Nobody Is Looking After Mary. And Here's Why.

Series note: This series examines how decisions are actually made — not to excuse outcomes, but to understand them accurately.

By Aiden Garrison

Nobody is looking after Mary.

She's 75. Widowed. No children. She slipped in the shower, broke her hip, and was medically cleared for discharge weeks ago.

She's still in a hospital bed at $2,000 a day.

Last week I wrote about Mary. The response showed how many people recognise her story in a ward, in their family, or in their own fears for the future.

What I didn't fully explain is why this keeps happening. Not the familiar federal-state blame game. The deeper reason.

There is a sincere belief, held by decent people, that private enterprise has no legitimate role in human services. That any need for return on capital inevitably turns the frail and the forgotten into profit centres.

This view was forged in real failures — privatisations that stripped services to the bone, extracted value upward, and left the most vulnerable with less. It is not cynicism. It is principle.

But principles have consequences.

Because of it, public-private partnerships that could deliver supported living placements — the very thing Mary needs — are blocked, delayed, or strangled in red tape. The ideology meant to protect the vulnerable instead traps them in the most expensive, least suitable place possible: an acute hospital bed.

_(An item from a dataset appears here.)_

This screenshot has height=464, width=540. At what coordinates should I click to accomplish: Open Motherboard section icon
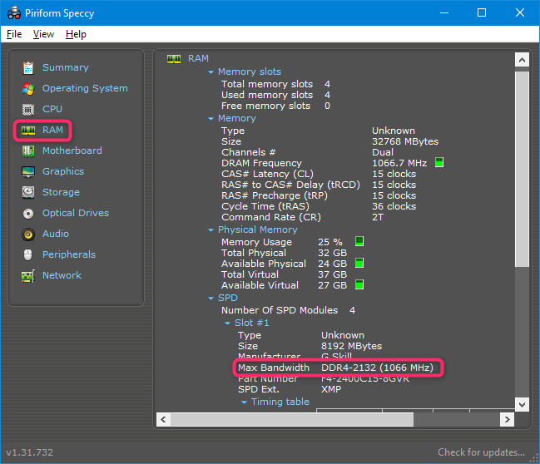[x=28, y=151]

All to avoid the contamination of profit.

Mary pays $2,000 a day for someone else's ideological purity.

The state pays $2,000 a day to avoid a model that might cost $300.

I'm not here to offer a white paper or a list of demands. This is an introduction to a problem, to a pattern, and to a question I intend to spend the next several months trying to answer properly.

Because this pattern is not uniquely Australian. Other countries have found workable balances public accountability paired with private capacity, rather than locked in opposition.

The Netherlands has built supported living infrastructure that would astonish most Australians. Argentina developed resilient community models under brutal fiscal constraints. Hong Kong has pragmatically blended state responsibility with private delivery in ways that are genuinely instructive.

I intend to go and speak to the people who designed those systems. Not to import them wholesale. But to understand what they got right, what they got wrong, and what Australia could realistically adopt.

That work will take time. It won't start tomorrow.

But it starts here.

Because Mary is still in that hospital bed. Every extra day costs the taxpayer more than a month's salary while she loses muscle, dignity, and time.

The least I can do is find out whether someone, somewhere, has already figured out how to help her.